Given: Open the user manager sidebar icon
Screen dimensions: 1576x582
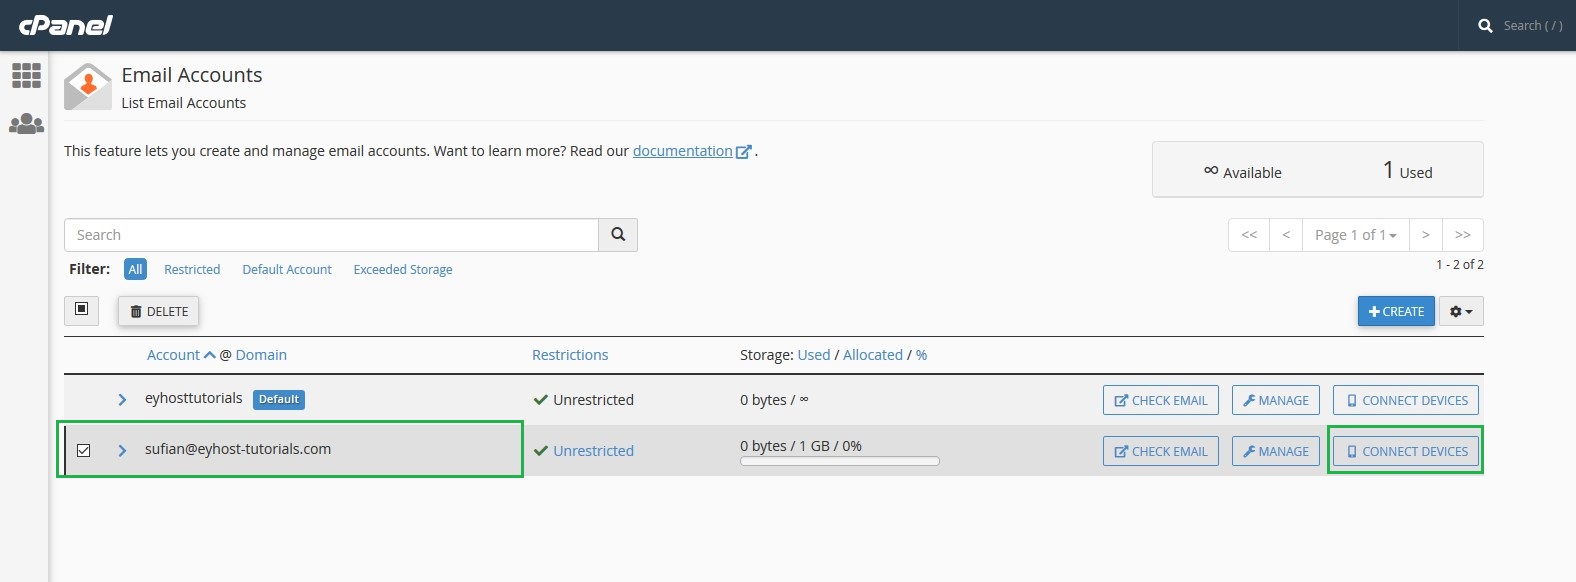Looking at the screenshot, I should coord(26,124).
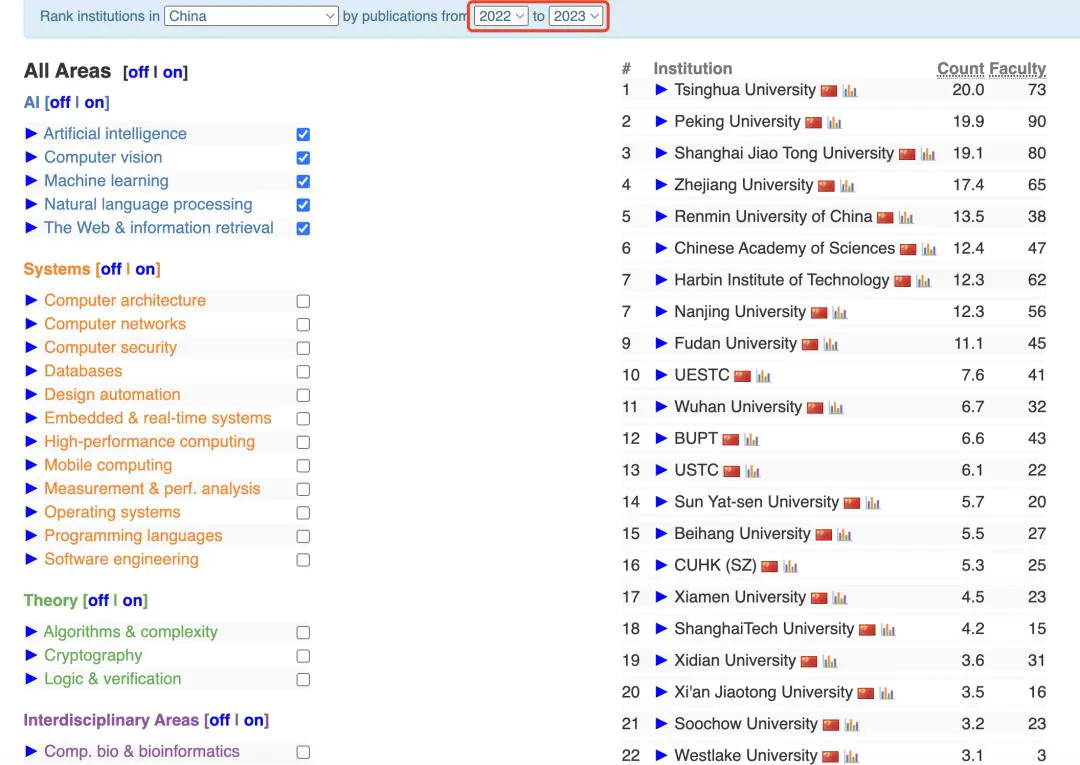Tick the Cryptography checkbox
Viewport: 1080px width, 765px height.
point(303,656)
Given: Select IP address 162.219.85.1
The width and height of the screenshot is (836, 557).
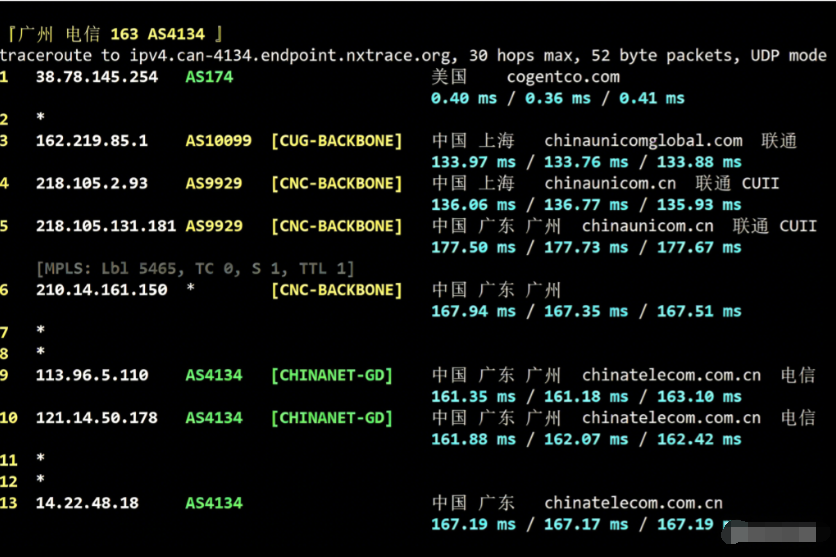Looking at the screenshot, I should pyautogui.click(x=92, y=141).
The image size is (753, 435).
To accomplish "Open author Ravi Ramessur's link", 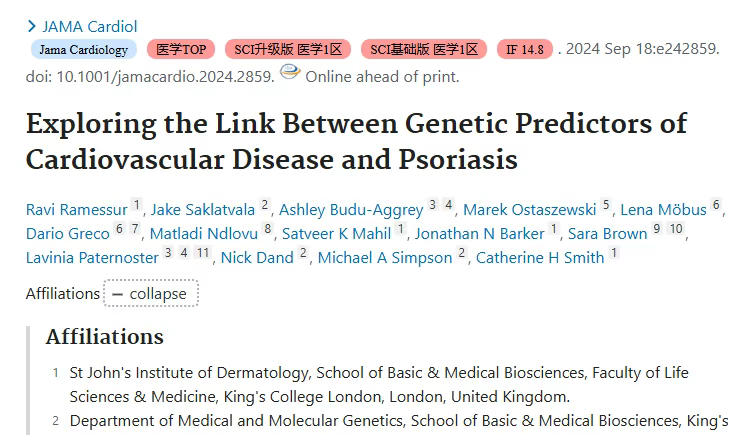I will pyautogui.click(x=77, y=210).
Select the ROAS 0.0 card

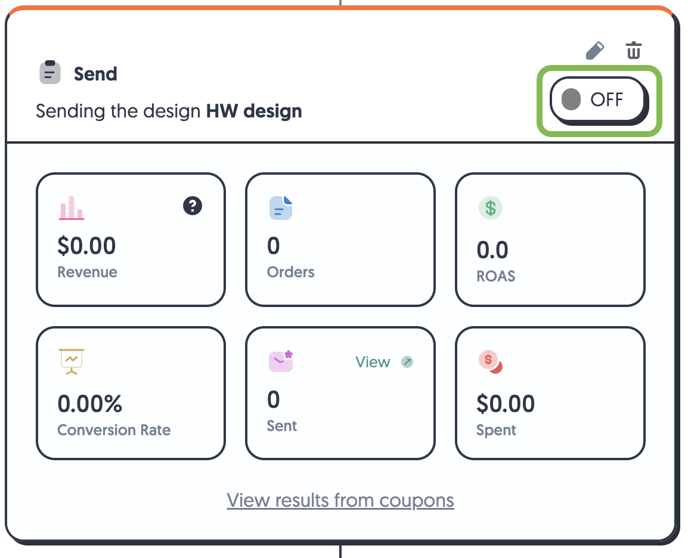coord(550,240)
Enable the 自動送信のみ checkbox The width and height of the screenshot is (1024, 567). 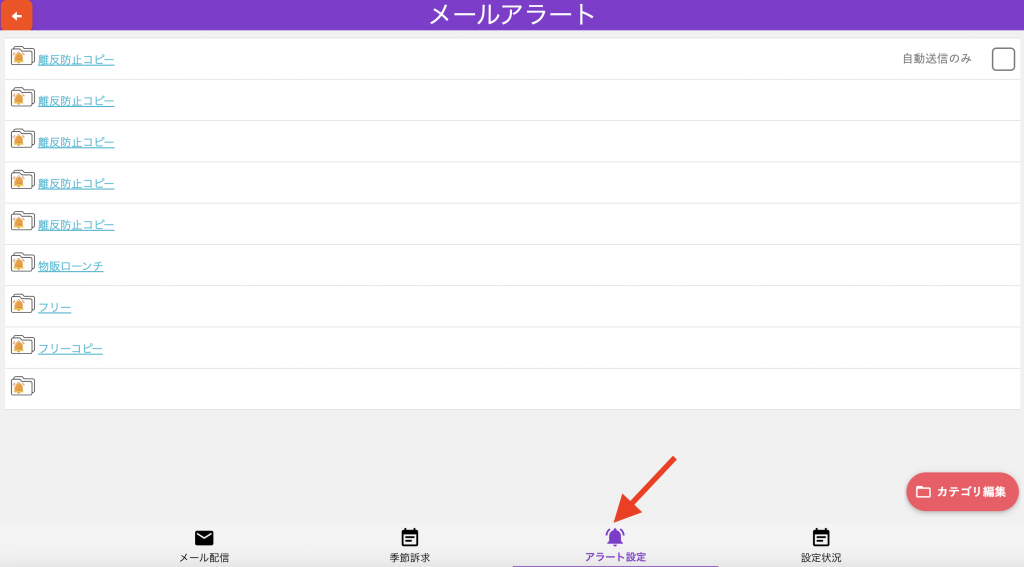coord(1003,59)
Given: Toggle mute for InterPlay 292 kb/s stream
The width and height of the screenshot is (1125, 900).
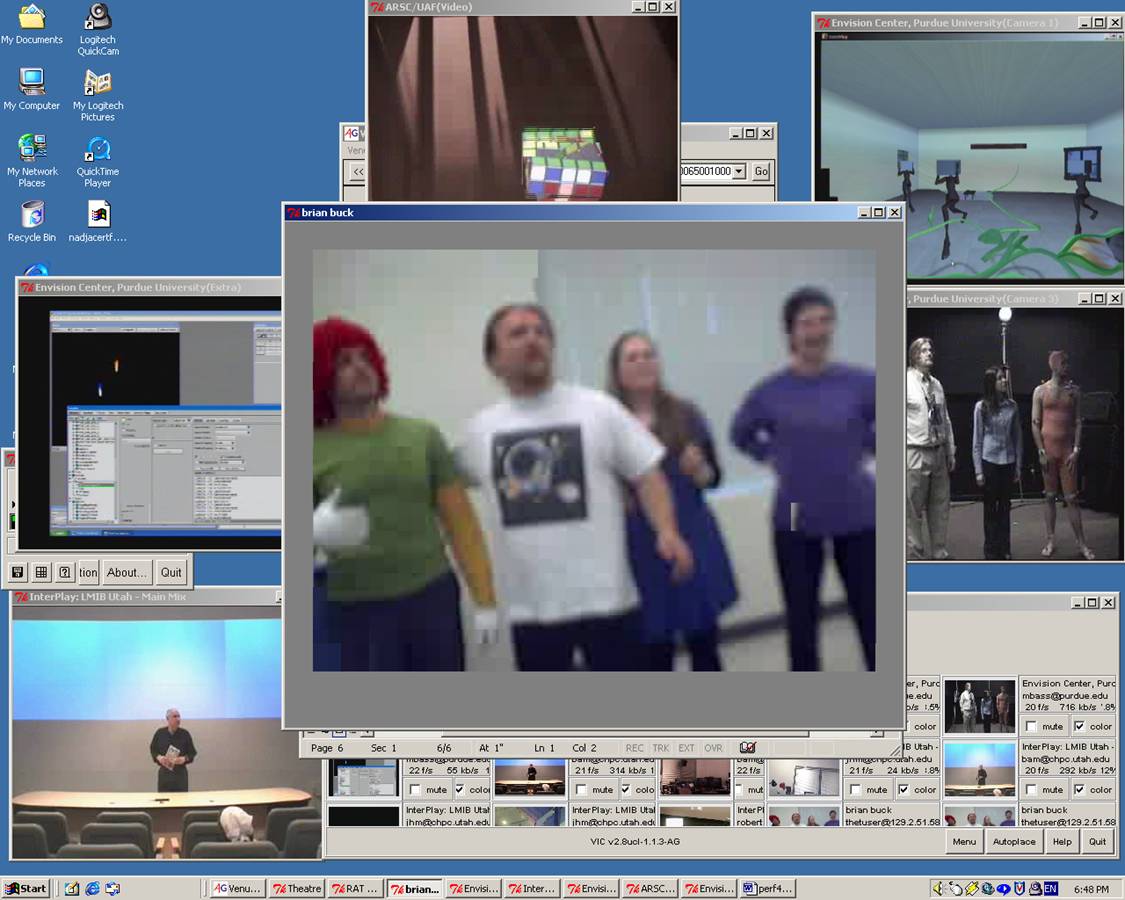Looking at the screenshot, I should [x=1031, y=790].
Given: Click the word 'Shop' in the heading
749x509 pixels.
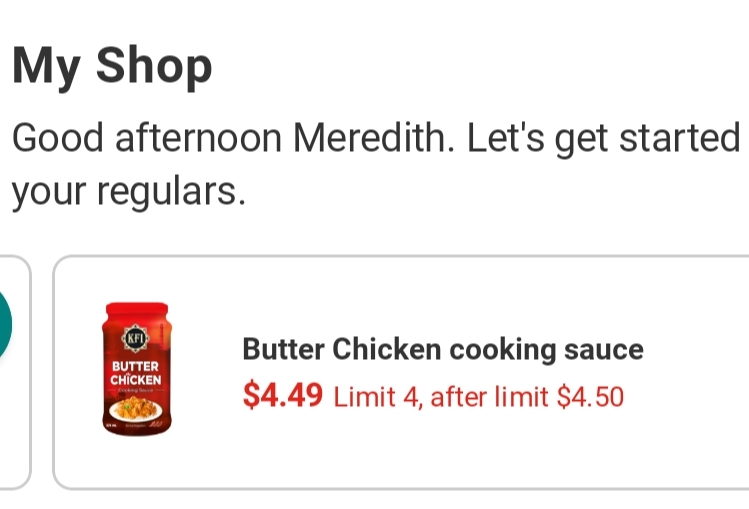Looking at the screenshot, I should pos(155,66).
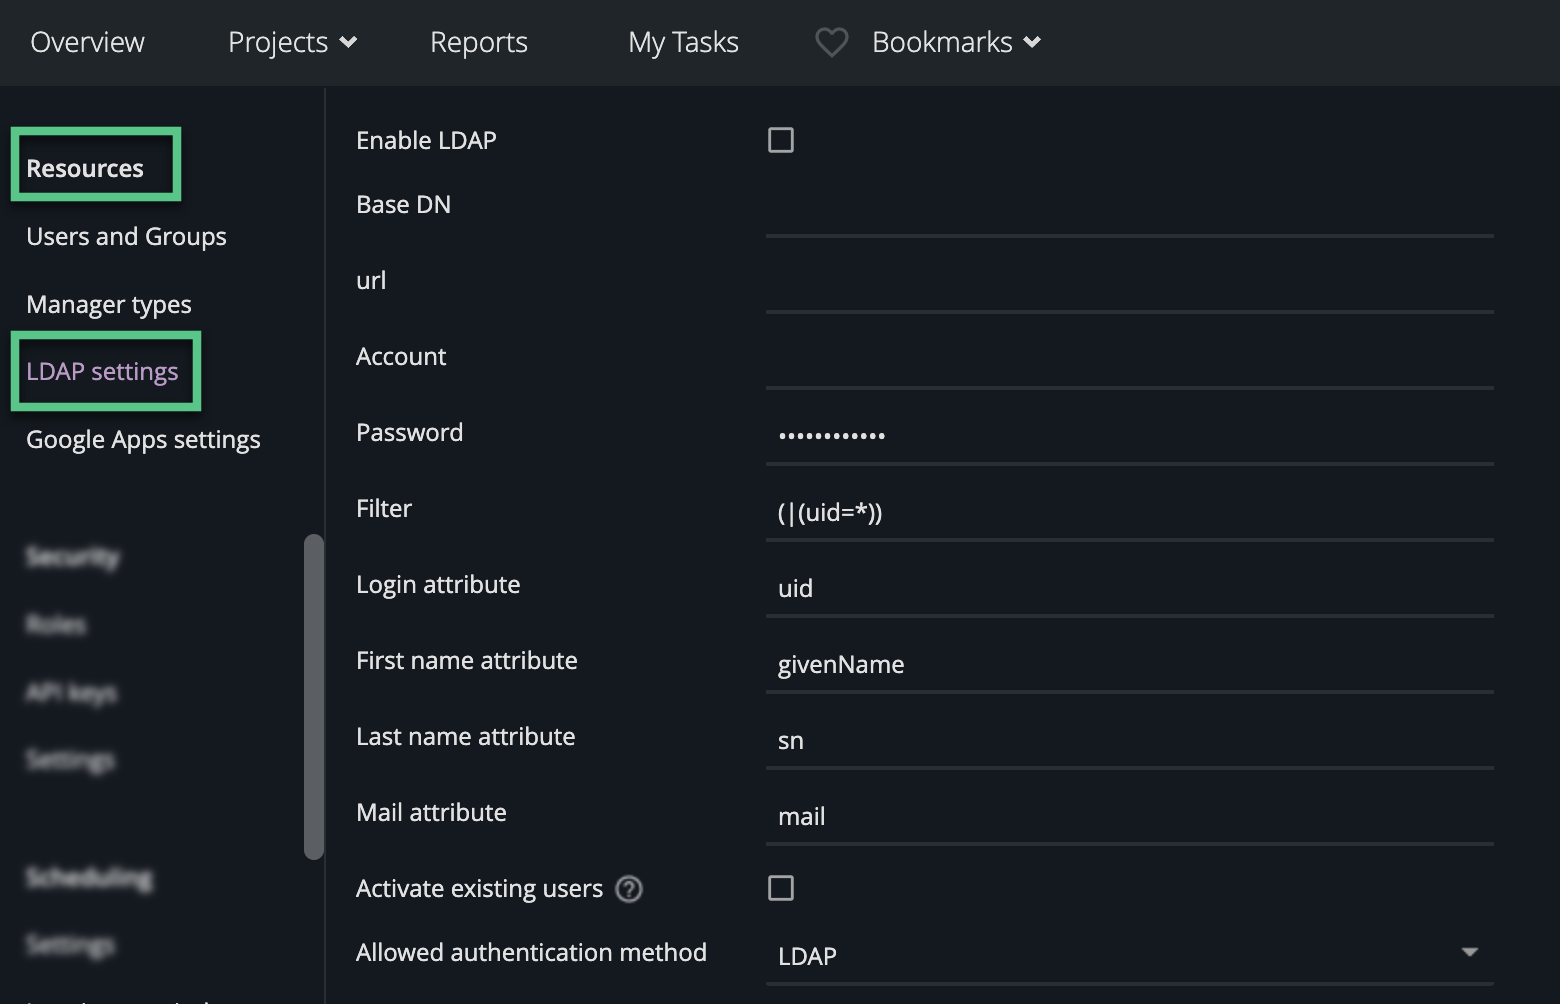
Task: Click the sidebar vertical scrollbar
Action: (x=314, y=696)
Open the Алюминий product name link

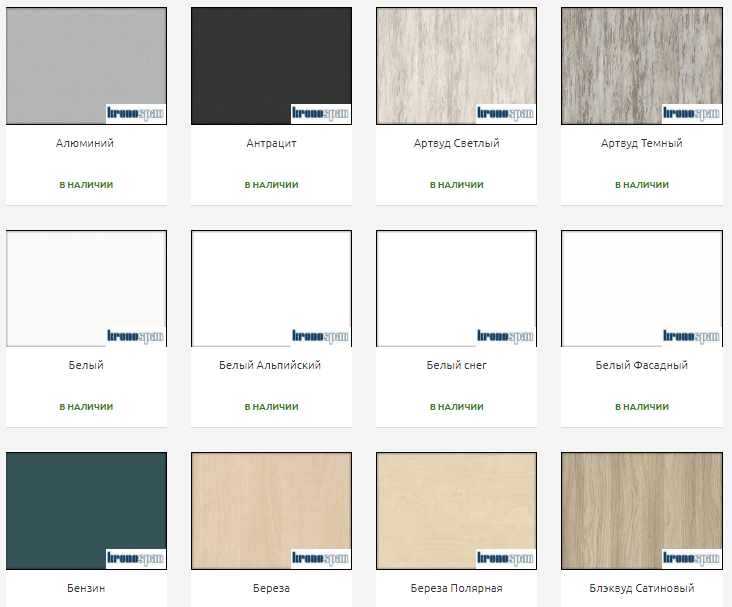click(x=86, y=143)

__WORK TO BE COMPLETED__
Copy the final stretch of lines, starting at the one that holds "749x509 pixels." and ending at the last line of the data, exactly; omit pictures.

__OUTPUT FOR THIS EXERCISE__
749x509 pixels.
Looking at the screenshot, I should pos(155,66).
Task: Click the sidebar vertical scrollbar
Action: (x=314, y=696)
Open the Алюминий product name link

click(x=86, y=143)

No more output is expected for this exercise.